O Instituto Nacional do Seguro Social (INSS) informou que o governo federal ressarciu R$ 2,3 bilhões a aposentados e pensionistas que sofreram descontos irregulares de mensalidades cobradas por associações, sindicatos e entidades de classe.
O balanço mais recente aponta que o montante, atualizado pela inflação, refere-se a aproximadamente 3,37 mil pagamentos já efetuados. Os depósitos continuam agendados até 27 de outubro.
Nova etapa do acordo
Nesta fase, mais de 500 mil beneficiários que contestaram os descontos e aguardavam a análise das entidades poderão aderir ao ressarcimento, informou o INSS.

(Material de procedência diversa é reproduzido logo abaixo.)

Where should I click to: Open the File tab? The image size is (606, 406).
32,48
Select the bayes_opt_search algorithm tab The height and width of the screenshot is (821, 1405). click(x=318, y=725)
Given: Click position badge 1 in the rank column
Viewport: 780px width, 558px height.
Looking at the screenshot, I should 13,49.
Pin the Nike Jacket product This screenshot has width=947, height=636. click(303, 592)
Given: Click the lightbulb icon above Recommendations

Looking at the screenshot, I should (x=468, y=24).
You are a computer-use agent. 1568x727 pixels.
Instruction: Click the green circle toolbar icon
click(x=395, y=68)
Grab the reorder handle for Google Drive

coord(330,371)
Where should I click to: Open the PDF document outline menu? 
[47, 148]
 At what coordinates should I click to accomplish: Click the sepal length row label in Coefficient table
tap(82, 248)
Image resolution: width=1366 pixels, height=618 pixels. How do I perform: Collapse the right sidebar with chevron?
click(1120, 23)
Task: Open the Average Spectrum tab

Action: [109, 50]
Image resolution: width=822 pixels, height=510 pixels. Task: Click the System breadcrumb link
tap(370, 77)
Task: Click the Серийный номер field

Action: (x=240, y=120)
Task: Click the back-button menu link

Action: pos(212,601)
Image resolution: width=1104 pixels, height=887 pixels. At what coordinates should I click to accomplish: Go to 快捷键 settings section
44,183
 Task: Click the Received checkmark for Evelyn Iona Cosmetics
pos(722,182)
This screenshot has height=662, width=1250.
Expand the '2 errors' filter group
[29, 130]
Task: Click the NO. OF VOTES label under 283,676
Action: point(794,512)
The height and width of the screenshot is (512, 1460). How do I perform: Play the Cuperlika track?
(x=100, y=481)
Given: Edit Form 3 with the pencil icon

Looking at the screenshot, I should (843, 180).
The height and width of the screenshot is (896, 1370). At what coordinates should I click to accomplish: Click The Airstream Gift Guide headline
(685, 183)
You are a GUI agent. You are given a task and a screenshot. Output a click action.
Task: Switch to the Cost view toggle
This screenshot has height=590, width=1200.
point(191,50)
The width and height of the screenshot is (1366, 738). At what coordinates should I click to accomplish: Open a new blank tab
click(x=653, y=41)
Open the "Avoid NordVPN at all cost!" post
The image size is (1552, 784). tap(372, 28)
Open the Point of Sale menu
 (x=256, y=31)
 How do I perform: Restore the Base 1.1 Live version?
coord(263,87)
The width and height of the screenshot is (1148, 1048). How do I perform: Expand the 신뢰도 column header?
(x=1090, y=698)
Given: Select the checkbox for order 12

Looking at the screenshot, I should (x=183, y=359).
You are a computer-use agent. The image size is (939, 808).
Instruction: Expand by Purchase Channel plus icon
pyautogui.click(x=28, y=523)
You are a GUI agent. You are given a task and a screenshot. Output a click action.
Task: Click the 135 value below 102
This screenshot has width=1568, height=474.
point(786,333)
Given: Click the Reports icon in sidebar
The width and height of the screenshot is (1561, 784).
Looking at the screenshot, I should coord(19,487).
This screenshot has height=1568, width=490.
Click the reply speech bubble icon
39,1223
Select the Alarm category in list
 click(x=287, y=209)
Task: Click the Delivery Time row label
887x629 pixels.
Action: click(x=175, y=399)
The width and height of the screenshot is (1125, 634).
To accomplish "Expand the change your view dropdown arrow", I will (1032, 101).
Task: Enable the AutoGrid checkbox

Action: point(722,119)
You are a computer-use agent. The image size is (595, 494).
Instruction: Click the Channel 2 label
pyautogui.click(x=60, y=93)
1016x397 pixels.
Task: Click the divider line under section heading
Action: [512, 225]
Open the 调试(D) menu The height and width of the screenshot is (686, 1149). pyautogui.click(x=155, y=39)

Falsificação de assinaturas
O instituto identificou nova irregularidade: pelo menos seis entidades teriam utilizado softwares para falsificar assinaturas ao responder às contestações dos segurados. Além disso, muitas enviaram gravações de áudio como prova, formato não aceito pelo órgão.
Operação Sem Desconto
Desde 23 de abril, está suspenso o desconto direto de mensalidades associativas nos benefícios previdenciários. A medida foi tomada após a Polícia Federal e a Controladoria-Geral da União deflagrarem a Operação Sem Desconto, que revelou um esquema nacional de fraude contra milhões de aposentados e pensionistas.
Processos administrativos
A CGU e o INSS instauraram 52 Processos Administrativos de Responsabilização (PAR) contra 50 associações e três empresas suspeitas de fraudar o instituto, lesar beneficiários e pagar propina a servidores públicos.
Termos de ressarcimento
Para receber a devolução, os aposentados e pensionistas devem comprometer-se a não processar o governo posteriormente. O acordo, porém, não impede ações judiciais contra as entidades envolvidas na fraude.